# Hornady 300gr FPB



## cachemilli (Jul 24, 2015)

Has anyone else given the 300 fpb a shot? I have been trying to sight in my muzzy and have been shooting 120 gr triple 7 ( 2 magnum pellet charges) behind these. I am curious what others think. Supposedly not having a sabot or a plastic base (powerbelt) is supposed to help the round contact the rifling. I would like to hear some insights on these from others smarter than I. I shoot a TC Omega 

Thanks!


----------



## wildliferyan (Jul 31, 2010)

I have not shot those. But was in sportsman's a couple days ago and another hunter was saying they are really accurate and expand very well.


----------



## Critter (Mar 20, 2010)

I haven't shot those but used 300 grain Thors last year to drop a 5x6 bull in Colorado. I couldn't get any good accuracy shooting anything over 100 grains so I dropped it down to 90 grains of Pyrodex and Buckhorn 209 and the groups tightened up considerably.


----------



## muzzlehunter (Nov 29, 2009)

I shot my le bull in 2011 with a 300 gr fpb at 175 yards. I liked the way they shot and grouped out of my t/c omega. would have been a complete pass through but hit his opposite leg and stopped just under the skin.


----------



## cachemilli (Jul 24, 2015)

What powder load were you using with the fpb?


----------



## muzzlehunter (Nov 29, 2009)

125 gr pyrodex select


----------



## cachemilli (Jul 24, 2015)

I will spend a considerable amount of time this afternoon getting things squared away. I think 120 gr 777 should be ok. Thanks for the input. Good luck this year!


----------

• • •

### DO THIS
Please write out the stretch of the Hornady 300gr FPB thread from "## Critter (Mar" through "under the skin.", swapping "Colorado" for "Wyoming". The listing isn't needed for this work.

### DATA SECTION

• • •

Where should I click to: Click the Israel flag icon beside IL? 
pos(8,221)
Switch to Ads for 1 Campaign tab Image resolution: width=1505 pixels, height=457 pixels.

• • •

### ANSWER TO THIS PROBLEM
## Critter (Mar 20, 2010)

I haven't shot those but used 300 grain Thors last year to drop a 5x6 bull in Wyoming. I couldn't get any good accuracy shooting anything over 100 grains so I dropped it down to 90 grains of Pyrodex and Buckhorn 209 and the groups tightened up considerably.


----------



## muzzlehunter (Nov 29, 2009)

I shot my le bull in 2011 with a 300 gr fpb at 175 yards. I liked the way they shot and grouped out of my t/c omega. would have been a complete pass through but hit his opposite leg and stopped just under the skin.